RECORD SET:
□ □ □ □

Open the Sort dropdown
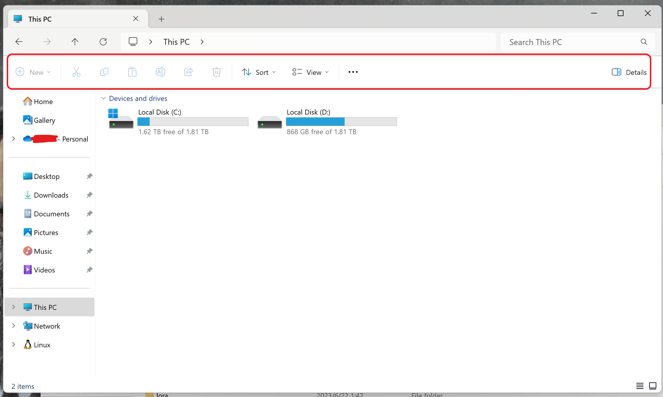The height and width of the screenshot is (397, 663). [x=259, y=72]
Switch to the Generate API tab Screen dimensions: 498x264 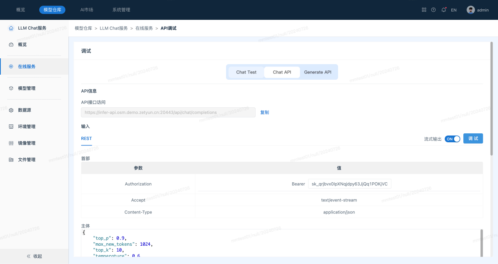[317, 72]
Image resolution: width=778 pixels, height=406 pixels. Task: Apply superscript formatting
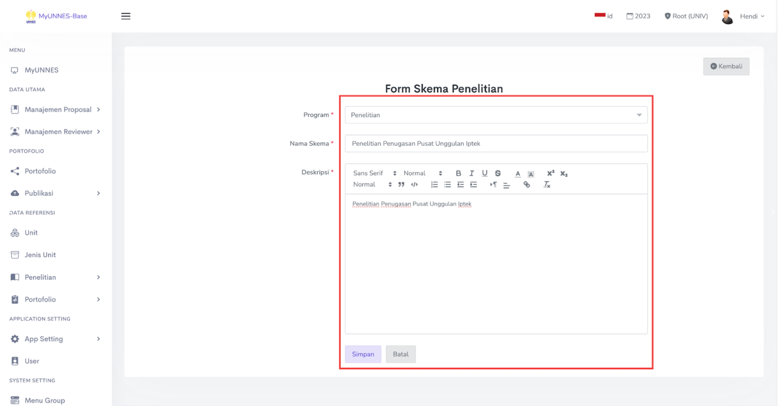click(x=550, y=173)
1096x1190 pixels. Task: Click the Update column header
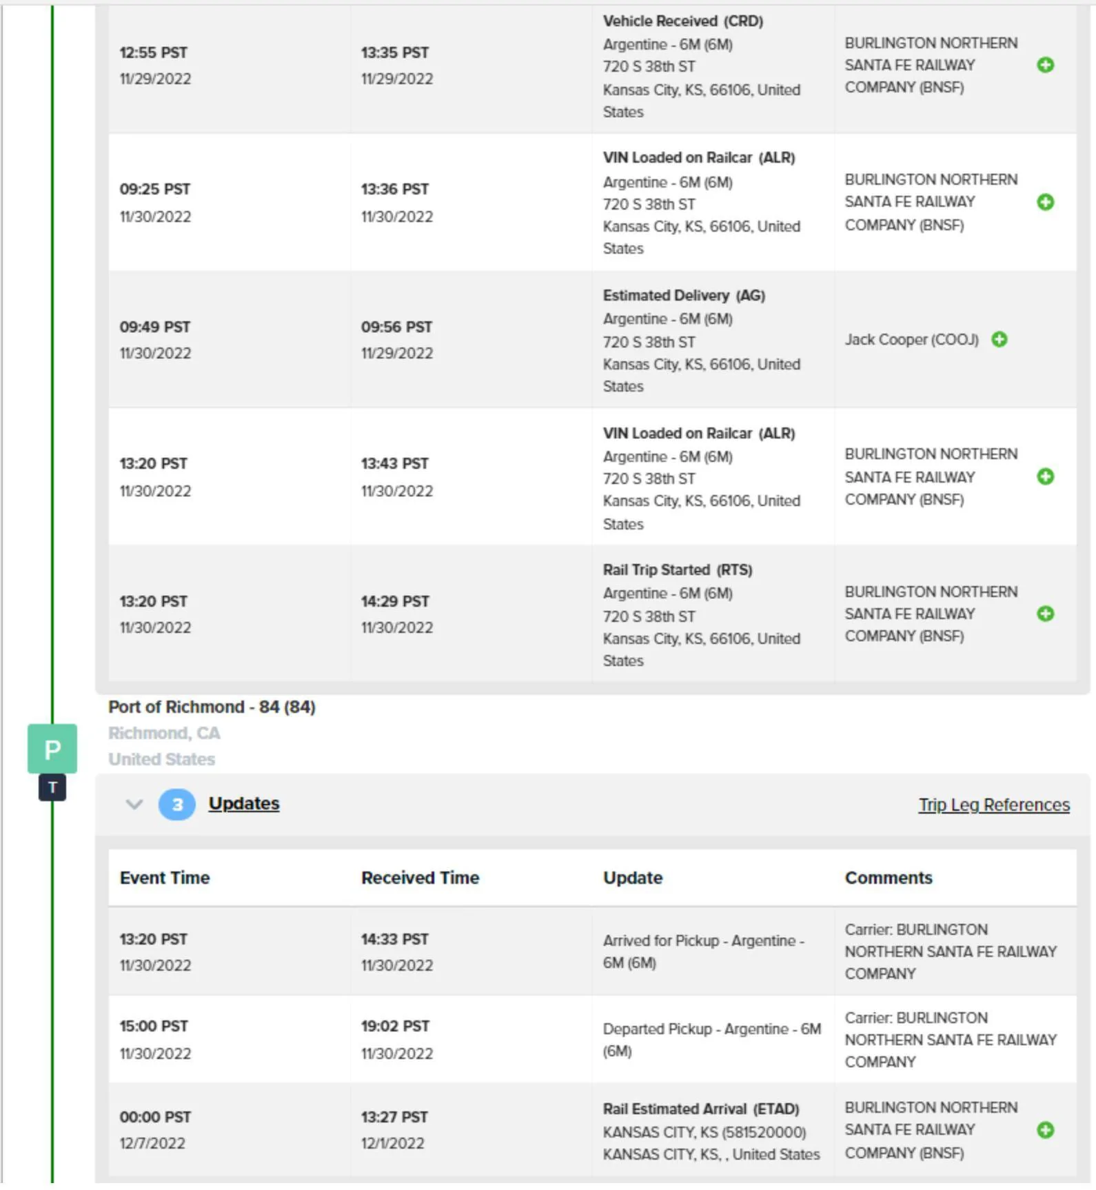click(633, 878)
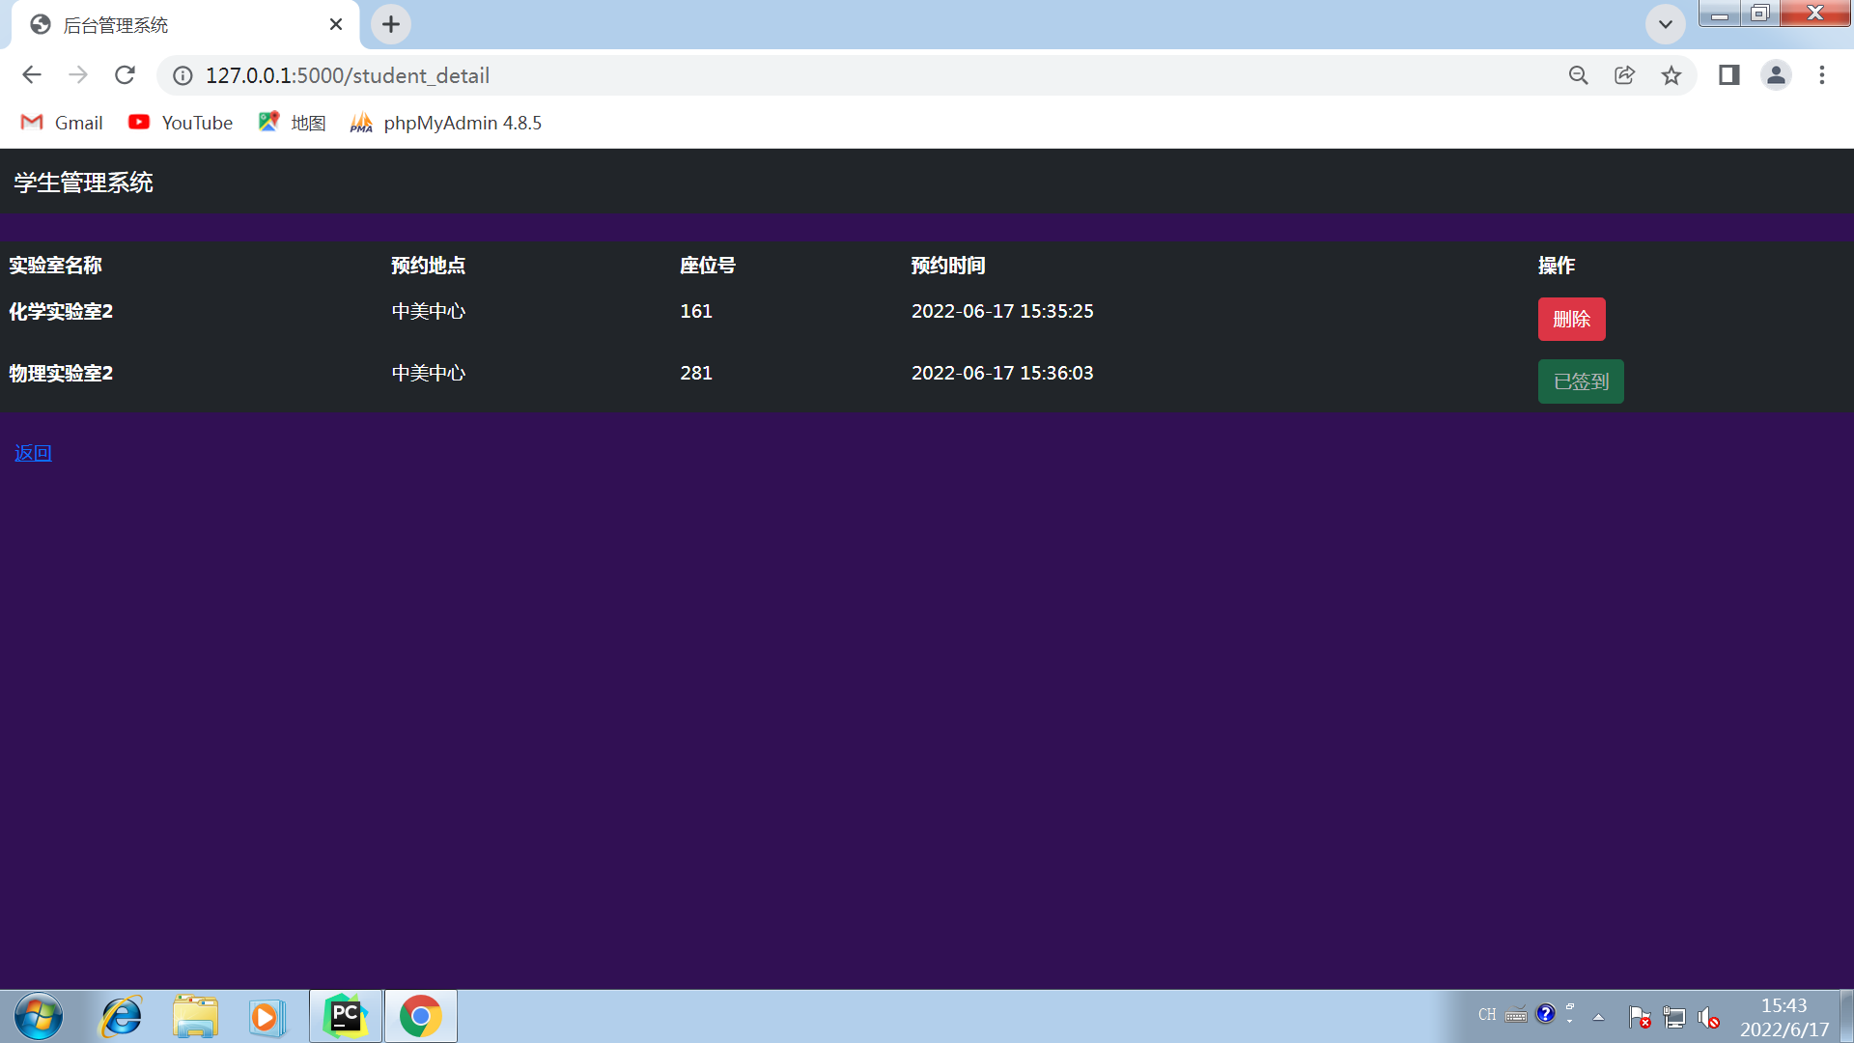Go back to the previous page

[x=32, y=74]
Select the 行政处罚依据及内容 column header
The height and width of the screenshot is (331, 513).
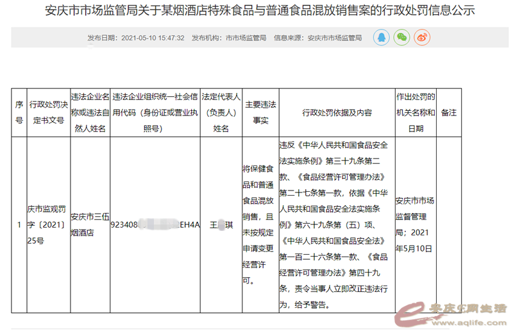point(337,112)
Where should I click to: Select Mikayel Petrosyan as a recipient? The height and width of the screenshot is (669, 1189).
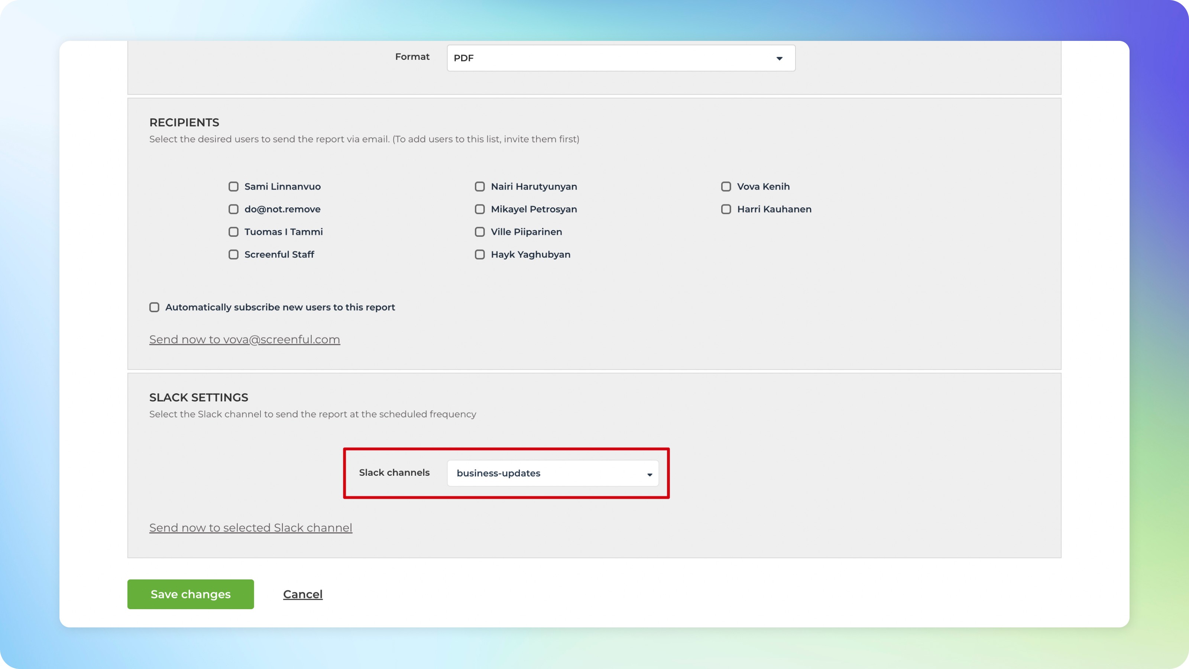pyautogui.click(x=480, y=209)
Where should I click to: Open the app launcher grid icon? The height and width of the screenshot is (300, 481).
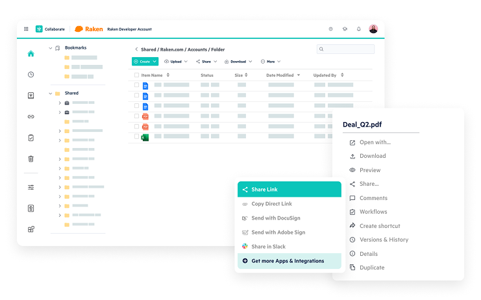point(26,29)
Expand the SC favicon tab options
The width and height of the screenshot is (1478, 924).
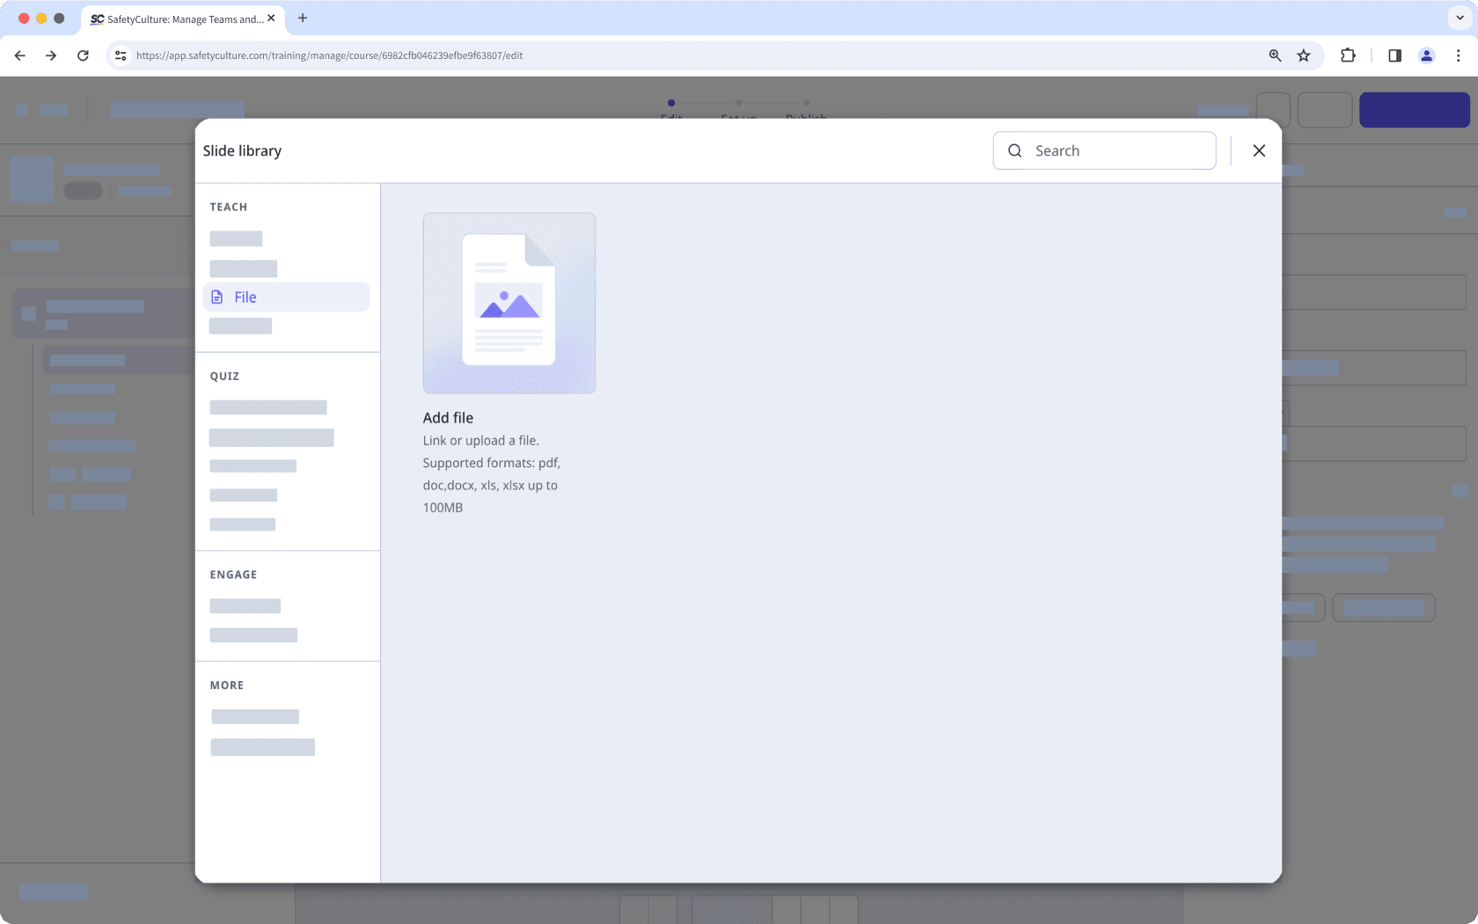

□ □ □ □

WHAT THIS TASK INVOLVES: Can you copy the lines above word for word, from the one containing "Where should I click to: Select" through the last line, leaving out the pictures?

WRITTEN RESPONSE:
Where should I click to: Select Mikayel Petrosyan as a recipient? The height and width of the screenshot is (669, 1189).
pyautogui.click(x=480, y=209)
Where should I click to: Open the app launcher grid icon? The height and width of the screenshot is (300, 481).
point(26,29)
Expand the SC favicon tab options
The width and height of the screenshot is (1478, 924).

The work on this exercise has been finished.